# EXERCISE DIRECTIONS
If a line of the material holds the string "screenshot", please copy it.

(INPUT RECORDS)

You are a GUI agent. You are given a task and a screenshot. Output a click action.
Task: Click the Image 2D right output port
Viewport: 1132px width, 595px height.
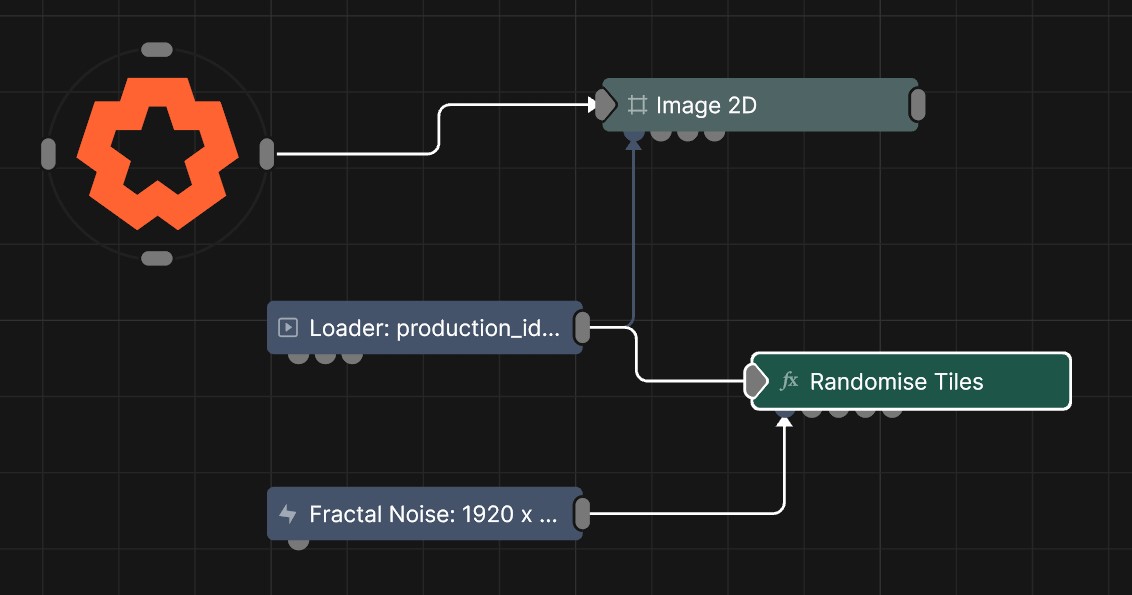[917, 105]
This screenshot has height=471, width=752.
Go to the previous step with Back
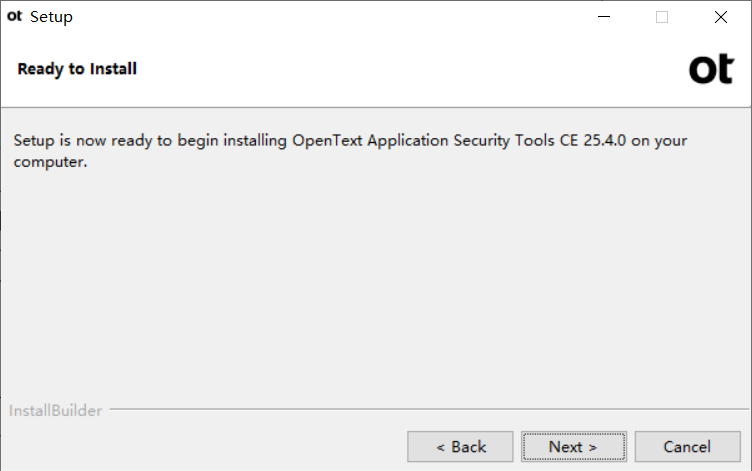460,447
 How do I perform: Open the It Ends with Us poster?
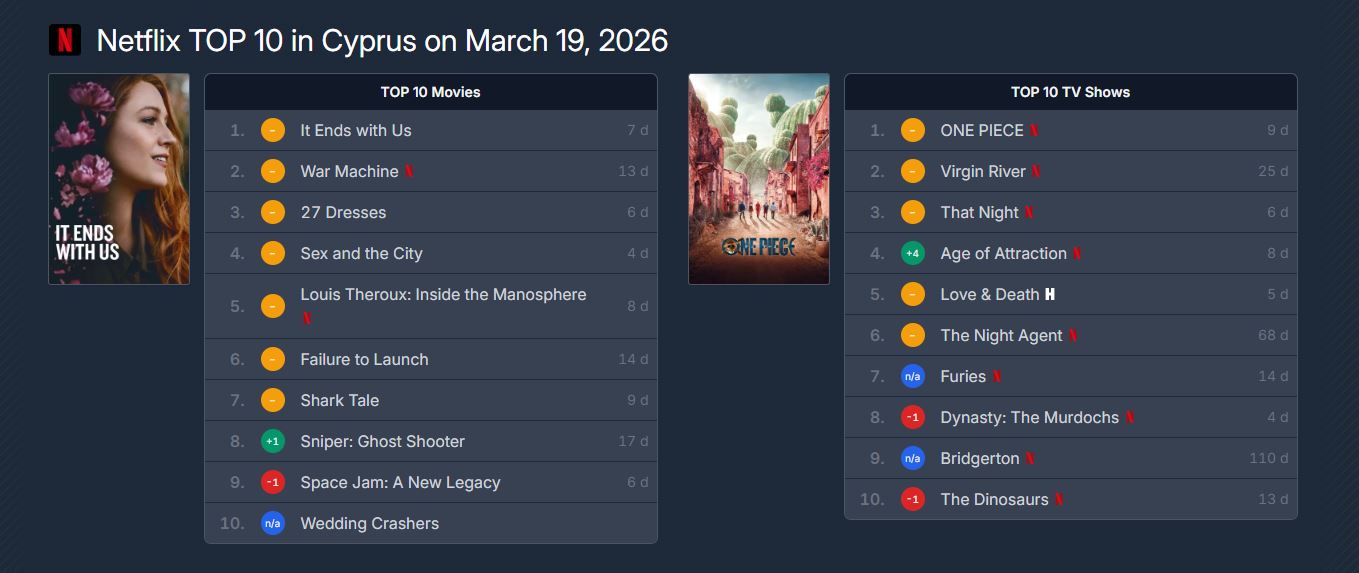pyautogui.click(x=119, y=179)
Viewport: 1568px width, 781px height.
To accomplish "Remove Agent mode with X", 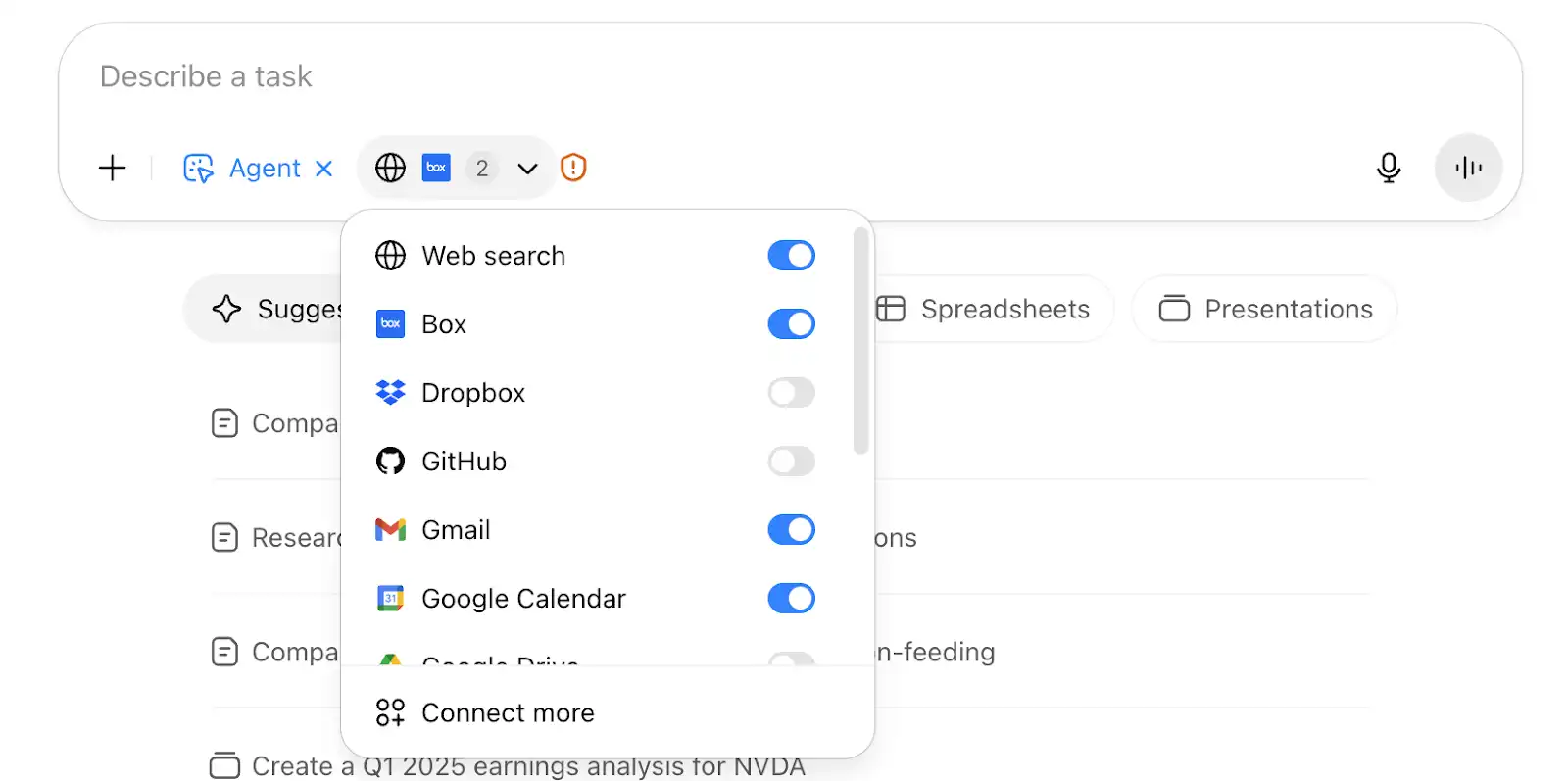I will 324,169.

(End INPUT RECORDS)
(INPUT RECORDS)

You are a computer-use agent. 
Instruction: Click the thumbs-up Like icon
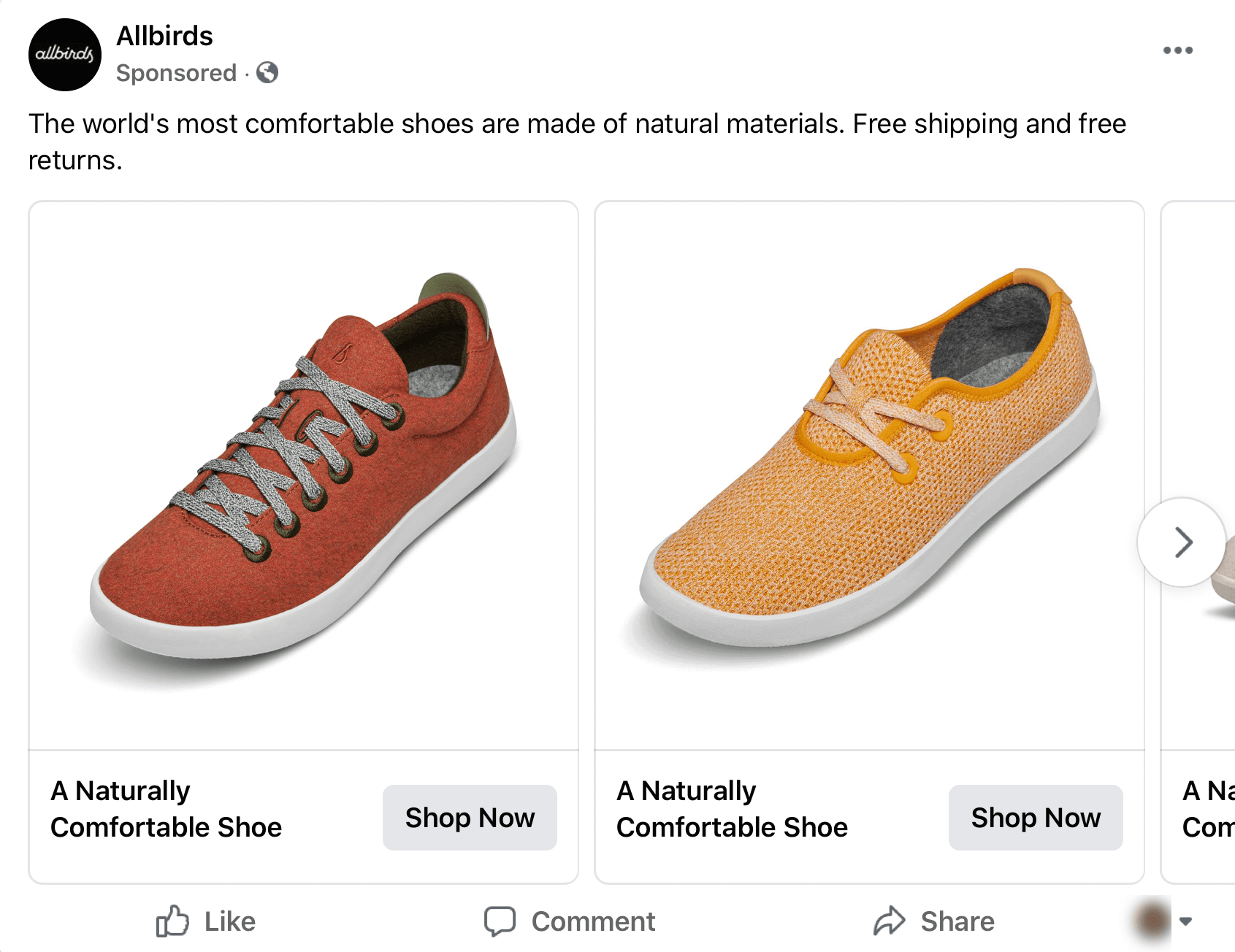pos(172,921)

(End INPUT RECORDS)

# REPLY TO THE EXERCISE
You are a GUI agent. You are given a task and a screenshot. Output a click action.
This screenshot has height=471, width=752.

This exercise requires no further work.